Pour Me Roy, se soucier de la qualité c’est d’abord une façon particulière d’envisager les problèmes: «C’est se soucier de la personne avant tout. C’est là que réside le fondement de la relation entre l’avocat et son client, entre le juge administratif et le justiciable. Chercher non pas à juger la personne, la classer, la diminuer, mais plutôt à la valoriser. La personne doit sentir que ses problèmes ont fait l’objet d’une attention particulière. Quand une décision est rendue à son égard la personne doit sentir que cette décision n’est pas le fruit du hasard mais qu’elle résulte d’un processus rationnel, sans parti pris ou préjugé. En bout de ligne, elle doit pouvoir se dire que justice a été rendue, même si elle n’est pas d’accord avec la décision.»

S’ouvrir sur le monde

Lors de la création de la CLP en novembre 1997, Me Roy a repris le chemin du banc avec sagesse et sérénité. Cela ne l’a pas empêché de continuer à promouvoir la qualité de la justice administrative, ici et ailleurs, grâce à ses nombreux contacts créés comme membre du CTAC, de la Conférence des juges administratifs du Québec et de la Division Québec de l’Association du Barreau canadien dont il préside aujourd’hui la Section de droit administratif. 

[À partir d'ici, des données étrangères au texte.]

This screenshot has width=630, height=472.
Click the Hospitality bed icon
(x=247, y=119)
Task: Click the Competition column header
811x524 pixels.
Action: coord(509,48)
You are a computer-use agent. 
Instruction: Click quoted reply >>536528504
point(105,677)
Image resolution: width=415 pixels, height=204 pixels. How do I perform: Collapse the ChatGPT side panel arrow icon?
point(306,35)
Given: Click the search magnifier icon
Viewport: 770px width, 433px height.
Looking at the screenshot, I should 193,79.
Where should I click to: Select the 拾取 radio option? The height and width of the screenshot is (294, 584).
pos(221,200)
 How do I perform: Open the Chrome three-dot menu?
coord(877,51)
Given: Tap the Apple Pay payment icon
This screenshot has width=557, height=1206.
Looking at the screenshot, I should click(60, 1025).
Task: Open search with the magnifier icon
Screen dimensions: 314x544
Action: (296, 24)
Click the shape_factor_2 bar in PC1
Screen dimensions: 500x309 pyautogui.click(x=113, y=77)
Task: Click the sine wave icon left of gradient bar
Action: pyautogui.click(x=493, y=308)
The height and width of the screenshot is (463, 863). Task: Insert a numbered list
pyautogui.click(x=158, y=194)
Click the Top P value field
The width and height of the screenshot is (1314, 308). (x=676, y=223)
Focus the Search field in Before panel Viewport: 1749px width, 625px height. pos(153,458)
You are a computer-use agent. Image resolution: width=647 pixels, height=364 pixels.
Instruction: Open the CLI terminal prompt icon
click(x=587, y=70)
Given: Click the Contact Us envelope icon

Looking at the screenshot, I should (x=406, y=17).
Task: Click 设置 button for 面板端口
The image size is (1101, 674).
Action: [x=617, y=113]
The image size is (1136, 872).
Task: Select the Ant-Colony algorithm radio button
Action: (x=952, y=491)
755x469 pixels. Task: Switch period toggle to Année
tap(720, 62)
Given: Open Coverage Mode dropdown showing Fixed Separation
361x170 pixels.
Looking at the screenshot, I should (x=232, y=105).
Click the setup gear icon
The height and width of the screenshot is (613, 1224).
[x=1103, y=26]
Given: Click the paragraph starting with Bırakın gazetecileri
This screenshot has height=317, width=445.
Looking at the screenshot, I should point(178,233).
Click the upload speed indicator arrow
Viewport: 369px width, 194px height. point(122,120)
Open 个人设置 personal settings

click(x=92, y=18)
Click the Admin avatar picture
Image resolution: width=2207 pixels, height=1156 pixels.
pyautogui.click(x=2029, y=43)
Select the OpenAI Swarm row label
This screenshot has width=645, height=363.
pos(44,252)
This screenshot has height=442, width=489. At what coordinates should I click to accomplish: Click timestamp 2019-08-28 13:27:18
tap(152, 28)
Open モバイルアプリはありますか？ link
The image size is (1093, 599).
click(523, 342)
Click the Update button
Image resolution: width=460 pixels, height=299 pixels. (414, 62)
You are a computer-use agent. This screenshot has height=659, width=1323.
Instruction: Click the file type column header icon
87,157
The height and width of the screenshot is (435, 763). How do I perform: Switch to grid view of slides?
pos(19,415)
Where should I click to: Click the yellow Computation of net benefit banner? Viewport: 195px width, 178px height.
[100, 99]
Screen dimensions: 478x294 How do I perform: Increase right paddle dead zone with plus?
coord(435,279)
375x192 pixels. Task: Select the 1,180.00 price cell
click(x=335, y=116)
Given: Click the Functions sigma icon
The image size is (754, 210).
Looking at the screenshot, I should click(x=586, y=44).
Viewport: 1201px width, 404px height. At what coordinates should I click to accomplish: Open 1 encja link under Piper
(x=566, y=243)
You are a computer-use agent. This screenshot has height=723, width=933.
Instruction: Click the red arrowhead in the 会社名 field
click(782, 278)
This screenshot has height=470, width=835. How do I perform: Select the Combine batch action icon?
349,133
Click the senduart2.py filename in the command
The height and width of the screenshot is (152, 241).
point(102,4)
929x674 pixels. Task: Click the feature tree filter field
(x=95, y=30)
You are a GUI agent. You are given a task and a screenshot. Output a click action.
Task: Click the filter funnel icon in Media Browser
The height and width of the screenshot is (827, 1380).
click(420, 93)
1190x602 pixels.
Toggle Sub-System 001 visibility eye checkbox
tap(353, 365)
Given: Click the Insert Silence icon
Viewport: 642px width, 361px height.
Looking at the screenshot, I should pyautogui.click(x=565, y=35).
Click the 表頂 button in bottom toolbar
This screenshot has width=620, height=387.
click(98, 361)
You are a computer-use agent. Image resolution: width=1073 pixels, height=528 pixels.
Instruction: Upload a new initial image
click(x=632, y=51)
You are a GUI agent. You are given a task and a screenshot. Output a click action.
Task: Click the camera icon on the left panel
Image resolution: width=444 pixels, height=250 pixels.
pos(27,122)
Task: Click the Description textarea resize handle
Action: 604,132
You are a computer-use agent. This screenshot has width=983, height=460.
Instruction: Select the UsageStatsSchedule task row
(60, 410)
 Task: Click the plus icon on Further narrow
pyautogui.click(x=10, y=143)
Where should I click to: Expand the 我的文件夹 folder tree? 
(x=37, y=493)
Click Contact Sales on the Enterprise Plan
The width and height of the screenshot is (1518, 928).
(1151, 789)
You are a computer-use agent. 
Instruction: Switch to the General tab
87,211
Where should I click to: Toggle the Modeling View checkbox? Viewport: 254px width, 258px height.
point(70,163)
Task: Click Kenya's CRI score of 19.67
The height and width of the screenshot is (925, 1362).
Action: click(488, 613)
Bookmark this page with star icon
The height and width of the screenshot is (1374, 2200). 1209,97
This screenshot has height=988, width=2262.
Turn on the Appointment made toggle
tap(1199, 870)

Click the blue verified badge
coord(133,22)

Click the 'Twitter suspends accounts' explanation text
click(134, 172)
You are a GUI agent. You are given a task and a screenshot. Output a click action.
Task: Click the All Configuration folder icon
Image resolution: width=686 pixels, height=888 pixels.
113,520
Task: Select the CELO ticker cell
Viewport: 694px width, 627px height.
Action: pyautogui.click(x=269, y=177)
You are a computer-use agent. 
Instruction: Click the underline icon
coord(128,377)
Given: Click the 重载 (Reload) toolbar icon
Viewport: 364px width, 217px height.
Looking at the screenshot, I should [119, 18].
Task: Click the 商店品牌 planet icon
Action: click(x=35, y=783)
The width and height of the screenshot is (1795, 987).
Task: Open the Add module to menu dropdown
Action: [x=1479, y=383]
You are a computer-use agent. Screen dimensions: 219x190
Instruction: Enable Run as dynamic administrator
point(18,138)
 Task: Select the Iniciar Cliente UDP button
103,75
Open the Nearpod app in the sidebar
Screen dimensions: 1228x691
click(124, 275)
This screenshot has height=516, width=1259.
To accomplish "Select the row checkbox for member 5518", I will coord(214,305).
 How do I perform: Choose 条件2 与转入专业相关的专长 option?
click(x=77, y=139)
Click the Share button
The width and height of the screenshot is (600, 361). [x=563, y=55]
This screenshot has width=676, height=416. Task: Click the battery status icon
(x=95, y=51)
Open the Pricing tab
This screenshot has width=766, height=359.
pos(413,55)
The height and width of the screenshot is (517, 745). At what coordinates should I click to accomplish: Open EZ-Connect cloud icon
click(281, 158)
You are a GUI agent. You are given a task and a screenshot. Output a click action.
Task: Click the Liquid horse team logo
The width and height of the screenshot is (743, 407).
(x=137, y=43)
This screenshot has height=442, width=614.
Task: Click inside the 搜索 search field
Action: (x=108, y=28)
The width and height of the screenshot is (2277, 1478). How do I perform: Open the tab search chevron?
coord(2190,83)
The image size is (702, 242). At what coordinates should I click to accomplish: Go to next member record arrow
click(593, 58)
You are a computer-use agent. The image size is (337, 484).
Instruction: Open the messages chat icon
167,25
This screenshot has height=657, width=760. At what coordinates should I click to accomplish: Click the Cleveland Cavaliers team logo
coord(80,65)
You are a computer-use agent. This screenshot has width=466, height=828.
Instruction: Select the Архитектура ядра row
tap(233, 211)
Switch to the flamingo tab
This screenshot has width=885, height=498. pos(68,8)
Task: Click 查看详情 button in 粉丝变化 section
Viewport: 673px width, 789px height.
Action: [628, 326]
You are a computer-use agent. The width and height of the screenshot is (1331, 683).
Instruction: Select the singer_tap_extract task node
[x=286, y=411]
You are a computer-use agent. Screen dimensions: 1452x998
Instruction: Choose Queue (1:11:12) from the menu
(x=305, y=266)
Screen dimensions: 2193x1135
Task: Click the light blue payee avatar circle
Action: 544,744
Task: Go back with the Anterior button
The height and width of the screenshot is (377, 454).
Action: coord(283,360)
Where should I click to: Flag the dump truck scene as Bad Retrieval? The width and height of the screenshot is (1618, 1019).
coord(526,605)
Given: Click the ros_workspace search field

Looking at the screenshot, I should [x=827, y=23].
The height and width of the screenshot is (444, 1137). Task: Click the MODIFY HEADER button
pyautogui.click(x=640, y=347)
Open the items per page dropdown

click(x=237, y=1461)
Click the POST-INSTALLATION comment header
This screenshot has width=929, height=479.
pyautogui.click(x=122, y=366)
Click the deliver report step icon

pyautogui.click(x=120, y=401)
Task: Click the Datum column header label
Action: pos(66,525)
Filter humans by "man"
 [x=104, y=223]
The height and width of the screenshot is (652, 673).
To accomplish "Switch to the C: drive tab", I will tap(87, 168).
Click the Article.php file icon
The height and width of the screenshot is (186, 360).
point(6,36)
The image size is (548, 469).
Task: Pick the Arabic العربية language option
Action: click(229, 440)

Toutes ces expériences l’ont naturellement conduit à prendre la responsabilité de l’organisation du deuxième congrès international du CTAC. Le président de la CLP, Me Jean-Pierre Arsenault, l’a assuré du soutien de son organisme. «Comme acteur privilégié dans le monde de la justice administrative nous assumons un rôle particulier, un double devoir: celui de servir la justice et d’en faire la promotion», fait valoir le président. 

Très heureux de la réussite du congrès, Me Arsenault tient à souligner l’engagement humain dont Me Roy a fait preuve: «Quand on fait de la justice sa croyance, son métier, son vécu, on dépasse le champ de ses seules préoccupations professionnelles et on s’investit personnellement dans l’avancement de la justice». 

Un constat s’impose renchérit Me Roy: «La justice administrative n’est plus qu’une affaire locale. On ne peut plus demeurer replié sur nous-mêmes. Il faut regarder et trouver des solutions ailleurs. La forte réponse au Congrès Québec 2001 du CTAC montre que les Québécois ont soif de contacts avec l’extérieur, avec les autres provinces du Canada mais aussi avec l’ensemble du monde.»

«En outre les Américains et les Australiens ont été impressionnés par notre organisation, poursuit Me Roy. Les Brésiliens veulent nous imiter et organiser une conférence pan américaine. Je compte bien faire en sorte que toutes ces initiatives soient connues», lance Me Roy, qui entend bien faire fructifier les retombées du Congrès au sein de la communauté juridique nationale et internationale. 

Consolider ses acquis 

Et l’avenir de la justice administrative? Le Québec a une longueur d’avance, assure Me Roy. «La réforme québécoise et le récent jugement du juge Dussault de la Cour d’appel (1) ont établi un cadre plus rigoureux. En outre, l’article 23 de la Charte québécoise qui consacre le droit d’un citoyen d’être entendu par un tribunal indépendant, compte parmi les éléments les plus importants. Cet article n’existe pas ailleurs. Les autres provinces, ainsi que le gouvernement fédéral, peuvent nommer des membres de tribunaux administratifs pour une période très courte.»

«Aussi la justice administrative doit-elle travailler à consolider ses acquis et à améliorer les éléments encore perfectibles dans l’intérêt des justiciables», conclut cet artisan du droit, fervent promoteur de la justice administrative. 

(1) P. G. du Québec c. Barreau de Montréal , C.A. 500-09-009146-002, le 5 septembre 2001.